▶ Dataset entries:
---------------

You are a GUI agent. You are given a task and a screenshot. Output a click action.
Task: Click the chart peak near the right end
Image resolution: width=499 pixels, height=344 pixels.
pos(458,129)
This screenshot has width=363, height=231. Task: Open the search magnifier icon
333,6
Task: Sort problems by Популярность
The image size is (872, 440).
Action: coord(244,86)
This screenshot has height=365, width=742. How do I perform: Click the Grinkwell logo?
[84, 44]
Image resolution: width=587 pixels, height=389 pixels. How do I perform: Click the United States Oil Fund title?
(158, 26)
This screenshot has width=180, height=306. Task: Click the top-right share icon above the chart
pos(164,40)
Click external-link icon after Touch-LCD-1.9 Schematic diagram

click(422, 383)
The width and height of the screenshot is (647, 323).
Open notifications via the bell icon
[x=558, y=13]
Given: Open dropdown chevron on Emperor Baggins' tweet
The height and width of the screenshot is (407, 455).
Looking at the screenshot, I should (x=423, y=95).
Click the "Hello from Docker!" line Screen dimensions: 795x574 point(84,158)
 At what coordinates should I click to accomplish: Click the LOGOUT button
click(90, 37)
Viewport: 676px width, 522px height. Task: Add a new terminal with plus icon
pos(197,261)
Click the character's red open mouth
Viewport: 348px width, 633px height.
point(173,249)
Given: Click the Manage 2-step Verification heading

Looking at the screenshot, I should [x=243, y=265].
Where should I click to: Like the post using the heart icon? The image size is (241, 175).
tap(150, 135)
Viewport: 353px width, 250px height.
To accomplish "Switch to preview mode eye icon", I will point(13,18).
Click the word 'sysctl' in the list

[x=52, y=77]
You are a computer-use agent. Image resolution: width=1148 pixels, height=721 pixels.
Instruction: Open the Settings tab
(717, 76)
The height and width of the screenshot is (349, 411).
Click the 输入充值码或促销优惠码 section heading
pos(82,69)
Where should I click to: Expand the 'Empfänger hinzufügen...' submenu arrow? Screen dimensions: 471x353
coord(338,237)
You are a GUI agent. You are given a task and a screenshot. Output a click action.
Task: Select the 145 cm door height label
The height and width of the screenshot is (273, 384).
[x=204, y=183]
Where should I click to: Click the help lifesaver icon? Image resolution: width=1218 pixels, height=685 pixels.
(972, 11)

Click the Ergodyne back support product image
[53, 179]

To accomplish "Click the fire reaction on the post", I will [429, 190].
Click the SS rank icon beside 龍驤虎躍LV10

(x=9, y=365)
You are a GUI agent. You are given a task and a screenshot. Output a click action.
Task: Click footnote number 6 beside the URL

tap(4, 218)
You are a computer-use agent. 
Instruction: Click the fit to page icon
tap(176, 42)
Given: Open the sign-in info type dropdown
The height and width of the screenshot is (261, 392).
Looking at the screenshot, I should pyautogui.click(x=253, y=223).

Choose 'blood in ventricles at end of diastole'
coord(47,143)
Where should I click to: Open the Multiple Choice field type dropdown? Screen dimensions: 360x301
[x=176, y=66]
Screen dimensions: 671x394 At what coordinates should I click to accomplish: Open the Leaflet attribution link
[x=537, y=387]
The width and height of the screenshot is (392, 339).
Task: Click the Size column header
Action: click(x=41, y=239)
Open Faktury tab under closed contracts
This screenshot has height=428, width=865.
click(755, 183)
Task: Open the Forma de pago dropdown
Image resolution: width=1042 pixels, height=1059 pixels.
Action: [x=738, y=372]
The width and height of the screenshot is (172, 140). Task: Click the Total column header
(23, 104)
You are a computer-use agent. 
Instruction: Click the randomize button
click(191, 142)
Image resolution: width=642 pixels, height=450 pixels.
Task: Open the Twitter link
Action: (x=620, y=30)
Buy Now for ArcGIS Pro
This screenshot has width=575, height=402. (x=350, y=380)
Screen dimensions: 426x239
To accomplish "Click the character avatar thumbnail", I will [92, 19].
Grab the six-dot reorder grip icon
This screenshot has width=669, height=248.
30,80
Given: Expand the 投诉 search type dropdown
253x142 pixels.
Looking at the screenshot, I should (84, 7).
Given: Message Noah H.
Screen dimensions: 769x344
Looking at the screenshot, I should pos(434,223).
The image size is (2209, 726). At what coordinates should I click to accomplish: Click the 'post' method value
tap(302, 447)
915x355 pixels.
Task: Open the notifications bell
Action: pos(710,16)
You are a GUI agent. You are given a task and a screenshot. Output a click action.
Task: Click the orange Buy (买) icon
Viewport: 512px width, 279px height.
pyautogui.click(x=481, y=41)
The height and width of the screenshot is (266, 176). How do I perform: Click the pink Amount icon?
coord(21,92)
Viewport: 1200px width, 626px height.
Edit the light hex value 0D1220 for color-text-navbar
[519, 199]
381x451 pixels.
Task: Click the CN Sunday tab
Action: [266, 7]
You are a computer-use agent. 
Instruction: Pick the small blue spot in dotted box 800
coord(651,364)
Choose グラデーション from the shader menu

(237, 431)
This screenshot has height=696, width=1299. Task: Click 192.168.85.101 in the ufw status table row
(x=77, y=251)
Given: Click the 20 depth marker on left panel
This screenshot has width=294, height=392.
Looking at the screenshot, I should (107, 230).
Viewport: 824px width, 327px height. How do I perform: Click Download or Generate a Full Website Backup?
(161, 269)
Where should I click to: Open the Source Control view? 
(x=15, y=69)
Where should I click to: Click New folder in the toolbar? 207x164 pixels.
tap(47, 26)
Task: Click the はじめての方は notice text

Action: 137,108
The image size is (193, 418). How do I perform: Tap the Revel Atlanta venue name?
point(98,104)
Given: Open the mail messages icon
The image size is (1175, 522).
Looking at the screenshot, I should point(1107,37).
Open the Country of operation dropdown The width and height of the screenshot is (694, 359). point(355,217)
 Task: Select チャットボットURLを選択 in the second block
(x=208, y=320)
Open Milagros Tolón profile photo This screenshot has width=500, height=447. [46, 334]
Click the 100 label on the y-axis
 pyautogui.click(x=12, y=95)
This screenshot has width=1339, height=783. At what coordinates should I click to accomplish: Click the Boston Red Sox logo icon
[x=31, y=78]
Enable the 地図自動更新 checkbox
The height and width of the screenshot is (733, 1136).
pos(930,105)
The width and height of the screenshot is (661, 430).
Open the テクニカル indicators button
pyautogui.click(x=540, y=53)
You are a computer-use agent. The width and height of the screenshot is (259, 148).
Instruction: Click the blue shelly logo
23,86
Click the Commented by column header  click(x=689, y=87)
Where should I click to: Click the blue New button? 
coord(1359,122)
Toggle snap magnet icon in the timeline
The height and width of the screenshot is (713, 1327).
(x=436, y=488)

---------------

▶ ACTIVITY:
All the records above need to be transcribed exactly and in full.

▶ TASK SOLUTION:
You are a GUI agent. You are given a task and a screenshot. Output a click action.
Task: Click the chart peak near the right end
Image resolution: width=499 pixels, height=344 pixels.
pos(458,129)
This screenshot has width=363, height=231. Task: Open the search magnifier icon
333,6
Task: Sort problems by Популярность
The image size is (872, 440).
Action: coord(244,86)
This screenshot has height=365, width=742. How do I perform: Click the Grinkwell logo?
[84, 44]
Image resolution: width=587 pixels, height=389 pixels. How do I perform: Click the United States Oil Fund title?
(158, 26)
This screenshot has width=180, height=306. Task: Click the top-right share icon above the chart
pos(164,40)
Click external-link icon after Touch-LCD-1.9 Schematic diagram

click(422, 383)
The width and height of the screenshot is (647, 323).
Open notifications via the bell icon
[x=558, y=13]
Given: Open dropdown chevron on Emperor Baggins' tweet
The height and width of the screenshot is (407, 455).
Looking at the screenshot, I should (x=423, y=95).
Click the "Hello from Docker!" line Screen dimensions: 795x574 point(84,158)
 At what coordinates should I click to accomplish: Click the LOGOUT button
click(90, 37)
Viewport: 676px width, 522px height. Task: Add a new terminal with plus icon
pos(197,261)
Click the character's red open mouth
Viewport: 348px width, 633px height.
point(173,249)
Given: Click the Manage 2-step Verification heading

Looking at the screenshot, I should [x=243, y=265].
Where should I click to: Like the post using the heart icon? The image size is (241, 175).
tap(150, 135)
Viewport: 353px width, 250px height.
To accomplish "Switch to preview mode eye icon", I will point(13,18).
Click the word 'sysctl' in the list

[x=52, y=77]
You are a computer-use agent. Image resolution: width=1148 pixels, height=721 pixels.
Instruction: Open the Settings tab
(717, 76)
The height and width of the screenshot is (349, 411).
Click the 输入充值码或促销优惠码 section heading
pos(82,69)
Where should I click to: Expand the 'Empfänger hinzufügen...' submenu arrow? Screen dimensions: 471x353
coord(338,237)
You are a GUI agent. You are given a task and a screenshot. Output a click action.
Task: Select the 145 cm door height label
The height and width of the screenshot is (273, 384).
[x=204, y=183]
Where should I click to: Click the help lifesaver icon? Image resolution: width=1218 pixels, height=685 pixels.
(972, 11)

Click the Ergodyne back support product image
[53, 179]

To accomplish "Click the fire reaction on the post", I will [429, 190].
Click the SS rank icon beside 龍驤虎躍LV10

(x=9, y=365)
You are a GUI agent. You are given a task and a screenshot. Output a click action.
Task: Click footnote number 6 beside the URL

tap(4, 218)
You are a computer-use agent. 
Instruction: Click the fit to page icon
tap(176, 42)
Given: Open the sign-in info type dropdown
The height and width of the screenshot is (261, 392).
Looking at the screenshot, I should pyautogui.click(x=253, y=223).

Choose 'blood in ventricles at end of diastole'
coord(47,143)
Where should I click to: Open the Multiple Choice field type dropdown? Screen dimensions: 360x301
[x=176, y=66]
Screen dimensions: 671x394 At what coordinates should I click to accomplish: Open the Leaflet attribution link
[x=537, y=387]
The width and height of the screenshot is (392, 339).
Task: Click the Size column header
Action: click(x=41, y=239)
Open Faktury tab under closed contracts
This screenshot has height=428, width=865.
click(755, 183)
Task: Open the Forma de pago dropdown
Image resolution: width=1042 pixels, height=1059 pixels.
Action: [x=738, y=372]
The width and height of the screenshot is (172, 140). Task: Click the Total column header
(23, 104)
You are a computer-use agent. 
Instruction: Click the randomize button
click(191, 142)
Image resolution: width=642 pixels, height=450 pixels.
Task: Open the Twitter link
Action: (x=620, y=30)
Buy Now for ArcGIS Pro
This screenshot has width=575, height=402. (x=350, y=380)
Screen dimensions: 426x239
To accomplish "Click the character avatar thumbnail", I will [92, 19].
Grab the six-dot reorder grip icon
This screenshot has width=669, height=248.
30,80
Given: Expand the 投诉 search type dropdown
253x142 pixels.
Looking at the screenshot, I should (84, 7).
Given: Message Noah H.
Screen dimensions: 769x344
Looking at the screenshot, I should pos(434,223).
The image size is (2209, 726). At what coordinates should I click to accomplish: Click the 'post' method value
tap(302, 447)
915x355 pixels.
Task: Open the notifications bell
Action: pos(710,16)
You are a GUI agent. You are given a task and a screenshot. Output a click action.
Task: Click the orange Buy (买) icon
Viewport: 512px width, 279px height.
pyautogui.click(x=481, y=41)
The height and width of the screenshot is (266, 176). How do I perform: Click the pink Amount icon?
coord(21,92)
Viewport: 1200px width, 626px height.
Edit the light hex value 0D1220 for color-text-navbar
[519, 199]
381x451 pixels.
Task: Click the CN Sunday tab
Action: [266, 7]
You are a computer-use agent. 
Instruction: Pick the small blue spot in dotted box 800
coord(651,364)
Choose グラデーション from the shader menu

(237, 431)
This screenshot has height=696, width=1299. Task: Click 192.168.85.101 in the ufw status table row
(x=77, y=251)
Given: Click the 20 depth marker on left panel
This screenshot has width=294, height=392.
Looking at the screenshot, I should (107, 230).
Viewport: 824px width, 327px height. How do I perform: Click Download or Generate a Full Website Backup?
(161, 269)
Where should I click to: Open the Source Control view? 
(x=15, y=69)
Where should I click to: Click New folder in the toolbar? 207x164 pixels.
tap(47, 26)
Task: Click the はじめての方は notice text

Action: 137,108
The image size is (193, 418). How do I perform: Tap the Revel Atlanta venue name?
point(98,104)
Given: Open the mail messages icon
The image size is (1175, 522).
Looking at the screenshot, I should point(1107,37).
Open the Country of operation dropdown The width and height of the screenshot is (694, 359). point(355,217)
 Task: Select チャットボットURLを選択 in the second block
(x=208, y=320)
Open Milagros Tolón profile photo This screenshot has width=500, height=447. [46, 334]
Click the 100 label on the y-axis
 pyautogui.click(x=12, y=95)
This screenshot has width=1339, height=783. At what coordinates should I click to accomplish: Click the Boston Red Sox logo icon
[x=31, y=78]
Enable the 地図自動更新 checkbox
The height and width of the screenshot is (733, 1136).
pos(930,105)
The width and height of the screenshot is (661, 430).
Open the テクニカル indicators button
pyautogui.click(x=540, y=53)
You are a computer-use agent. The width and height of the screenshot is (259, 148).
Instruction: Click the blue shelly logo
23,86
Click the Commented by column header  click(x=689, y=87)
Where should I click to: Click the blue New button? 
coord(1359,122)
Toggle snap magnet icon in the timeline
The height and width of the screenshot is (713, 1327).
(x=436, y=488)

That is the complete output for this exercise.